----- EXERCISE DATA -----

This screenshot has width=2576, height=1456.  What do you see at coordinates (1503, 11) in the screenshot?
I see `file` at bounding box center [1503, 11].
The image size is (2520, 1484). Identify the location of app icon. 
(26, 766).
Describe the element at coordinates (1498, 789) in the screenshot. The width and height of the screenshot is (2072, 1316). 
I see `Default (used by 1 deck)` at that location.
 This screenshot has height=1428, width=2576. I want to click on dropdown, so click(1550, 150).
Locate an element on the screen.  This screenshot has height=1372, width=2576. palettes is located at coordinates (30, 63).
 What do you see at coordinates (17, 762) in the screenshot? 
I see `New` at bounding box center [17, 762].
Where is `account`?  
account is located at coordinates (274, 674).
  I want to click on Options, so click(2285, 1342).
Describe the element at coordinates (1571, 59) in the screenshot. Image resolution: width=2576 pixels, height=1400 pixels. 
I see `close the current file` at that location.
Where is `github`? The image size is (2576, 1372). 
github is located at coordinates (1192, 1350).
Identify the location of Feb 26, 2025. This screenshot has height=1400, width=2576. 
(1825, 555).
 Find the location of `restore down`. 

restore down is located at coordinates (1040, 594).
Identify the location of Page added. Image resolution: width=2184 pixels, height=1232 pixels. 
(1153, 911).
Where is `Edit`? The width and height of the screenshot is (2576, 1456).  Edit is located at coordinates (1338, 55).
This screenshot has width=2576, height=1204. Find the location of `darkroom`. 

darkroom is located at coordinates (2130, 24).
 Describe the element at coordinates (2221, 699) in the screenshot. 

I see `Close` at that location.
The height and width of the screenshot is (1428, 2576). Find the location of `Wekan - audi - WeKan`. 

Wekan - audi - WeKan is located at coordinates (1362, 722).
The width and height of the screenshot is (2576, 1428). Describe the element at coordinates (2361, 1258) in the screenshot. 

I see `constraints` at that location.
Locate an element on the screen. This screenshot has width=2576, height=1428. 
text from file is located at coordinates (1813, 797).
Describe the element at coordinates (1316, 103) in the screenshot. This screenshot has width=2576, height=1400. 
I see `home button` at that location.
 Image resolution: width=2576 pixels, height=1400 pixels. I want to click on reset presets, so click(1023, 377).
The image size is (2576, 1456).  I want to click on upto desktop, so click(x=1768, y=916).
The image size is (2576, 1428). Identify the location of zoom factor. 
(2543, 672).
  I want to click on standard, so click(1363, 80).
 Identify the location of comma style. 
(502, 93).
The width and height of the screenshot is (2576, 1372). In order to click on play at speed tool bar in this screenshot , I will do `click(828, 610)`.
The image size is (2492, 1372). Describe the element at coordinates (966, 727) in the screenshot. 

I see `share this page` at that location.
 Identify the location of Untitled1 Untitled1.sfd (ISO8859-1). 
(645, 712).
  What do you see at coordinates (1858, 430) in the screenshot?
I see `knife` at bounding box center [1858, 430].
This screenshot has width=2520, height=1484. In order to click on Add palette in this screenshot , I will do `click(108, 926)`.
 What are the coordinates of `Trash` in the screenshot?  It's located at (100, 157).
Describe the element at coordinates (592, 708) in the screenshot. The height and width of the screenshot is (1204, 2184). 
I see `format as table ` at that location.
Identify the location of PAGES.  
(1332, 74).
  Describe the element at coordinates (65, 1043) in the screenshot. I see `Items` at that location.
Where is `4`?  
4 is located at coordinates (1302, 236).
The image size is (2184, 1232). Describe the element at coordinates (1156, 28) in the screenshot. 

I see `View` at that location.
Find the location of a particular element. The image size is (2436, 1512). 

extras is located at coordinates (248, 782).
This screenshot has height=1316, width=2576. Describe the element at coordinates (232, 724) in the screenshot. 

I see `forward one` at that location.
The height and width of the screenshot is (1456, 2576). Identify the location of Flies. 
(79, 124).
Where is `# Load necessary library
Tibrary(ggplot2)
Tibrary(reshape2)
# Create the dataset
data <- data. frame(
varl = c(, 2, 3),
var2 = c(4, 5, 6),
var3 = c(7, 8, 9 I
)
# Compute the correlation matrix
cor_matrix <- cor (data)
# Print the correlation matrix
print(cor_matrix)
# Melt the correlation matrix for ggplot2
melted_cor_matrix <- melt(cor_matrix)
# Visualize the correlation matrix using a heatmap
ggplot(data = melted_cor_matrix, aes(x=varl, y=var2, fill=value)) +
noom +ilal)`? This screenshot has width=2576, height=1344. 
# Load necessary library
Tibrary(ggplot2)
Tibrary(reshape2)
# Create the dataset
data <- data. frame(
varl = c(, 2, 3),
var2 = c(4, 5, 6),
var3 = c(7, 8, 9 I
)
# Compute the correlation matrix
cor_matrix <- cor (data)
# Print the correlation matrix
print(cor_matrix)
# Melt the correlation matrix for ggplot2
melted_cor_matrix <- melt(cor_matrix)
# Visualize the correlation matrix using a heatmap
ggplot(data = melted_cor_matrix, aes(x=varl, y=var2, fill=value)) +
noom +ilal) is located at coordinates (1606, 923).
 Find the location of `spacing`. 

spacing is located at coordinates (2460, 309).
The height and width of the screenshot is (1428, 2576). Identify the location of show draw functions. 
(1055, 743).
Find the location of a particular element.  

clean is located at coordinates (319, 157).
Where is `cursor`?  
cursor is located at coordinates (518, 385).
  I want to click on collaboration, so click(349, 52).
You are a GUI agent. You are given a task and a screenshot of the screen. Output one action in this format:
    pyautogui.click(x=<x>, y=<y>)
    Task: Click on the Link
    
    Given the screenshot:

-----

» THE EXERCISE
Reproduce the items verbatim, from their first line through the line containing "(1825, 555).", with both of those lines included.

» RESULT OF THIS EXERCISE
This screenshot has width=2576, height=1456.  What do you see at coordinates (1503, 11) in the screenshot?
I see `file` at bounding box center [1503, 11].
The image size is (2520, 1484). Identify the location of app icon. 
(26, 766).
Describe the element at coordinates (1498, 789) in the screenshot. The width and height of the screenshot is (2072, 1316). 
I see `Default (used by 1 deck)` at that location.
 This screenshot has height=1428, width=2576. I want to click on dropdown, so click(1550, 150).
Locate an element on the screen.  This screenshot has height=1372, width=2576. palettes is located at coordinates (30, 63).
 What do you see at coordinates (17, 762) in the screenshot? 
I see `New` at bounding box center [17, 762].
Where is `account`?  
account is located at coordinates (274, 674).
  I want to click on Options, so click(2285, 1342).
Describe the element at coordinates (1571, 59) in the screenshot. Image resolution: width=2576 pixels, height=1400 pixels. 
I see `close the current file` at that location.
Where is `github`? The image size is (2576, 1372). 
github is located at coordinates (1192, 1350).
Identify the location of Feb 26, 2025. This screenshot has height=1400, width=2576. 
(1825, 555).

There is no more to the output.